▸ **WORK TO COMPLETE**:
- a) According to the Form 8-K excerpt, what is the date of the earliest event reported?
- b) Please copy the Form 8-K excerpt word for word, from "(State or other" up to and including "since last report.)".

▸ **DOCUMENT EXCERPT**:
8-K 1 f16632e8vk.htm FORM 8-K e8vk
 

 
 
UNITED STATES
SECURITIES AND EXCHANGE COMMISSION
Washington, D.C. 20549
FORM 8-K
CURRENT REPORT
Pursuant to Section 13 OR 15(d) of the
Securities Exchange Act of 1934
Date of Report (Date of earliest event reported): January 23, 2006
GenCorp Inc.
 
(Exact name of registrant as specified in its charter)
         
Ohio   1-01520   34-0244000
 
(State or other jurisdiction   (Commission   (I.R.S. Employer
of incorporation)   File Number)   Identification No.)
     
Highway 50 and Aerojet Road, Rancho Cordova, California   95670
 
(Address of principal executive offices)   (Zip Code)
Registrant’s telephone number, including area code
916-355-4000
 
(Former name or former address, if changed since last report.)
Check the appropriate box below if the Form 8-K filing is intended to simultaneously satisfy the filing obligation of the registrant under any of the following provisions:
¨ Written communications pursuant to Rule 425 under the Securities Act (17 CFR 230.425)
¨ Soliciting material pursuant to Rule 14a-12 under the Exchange Act (17 CFR 240.14a-12)
¨ Pre-commencement communications pursuant to Rule 14d-2(b) under the Exchange Act (17 CFR 240.14d-2(b))
¨ Pre-commencement communications pursuant to Rule 13e-4(c) under the Exchange Act (17 CFR 240.13e-4(c))

▸ **DATASET CONTENT**:
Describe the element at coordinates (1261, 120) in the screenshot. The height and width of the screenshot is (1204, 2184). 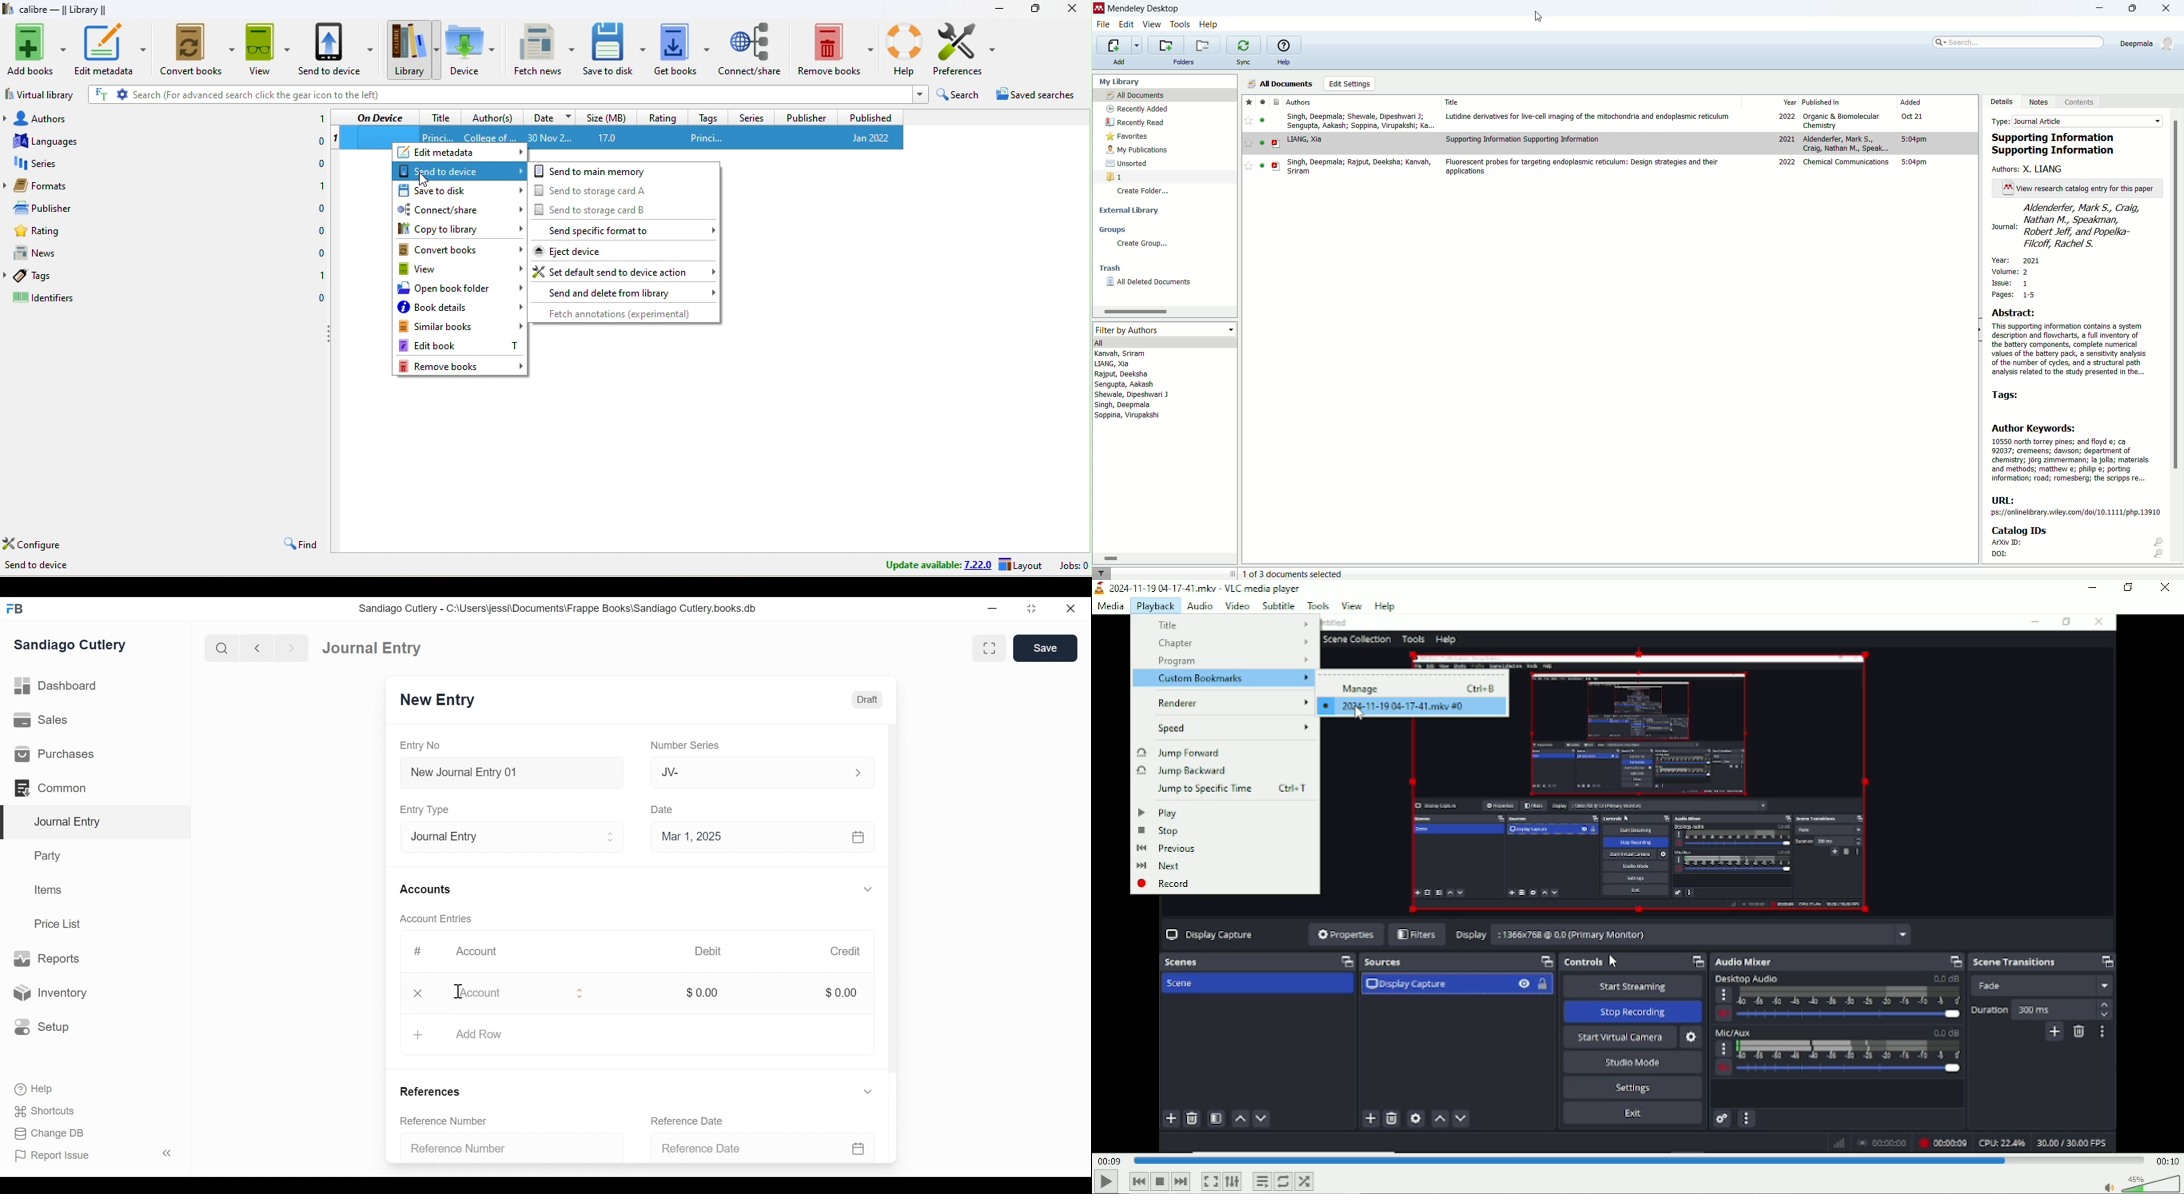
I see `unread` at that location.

▸ **WRITTEN RESPONSES**:
- a) January 23, 2006

- b)
(State or other jurisdiction   (Commission   (I.R.S. Employer
of incorporation)   File Number)   Identification No.)
     
Highway 50 and Aerojet Road, Rancho Cordova, California   95670
 
(Address of principal executive offices)   (Zip Code)
Registrant’s telephone number, including area code
916-355-4000
 
(Former name or former address, if changed since last report.)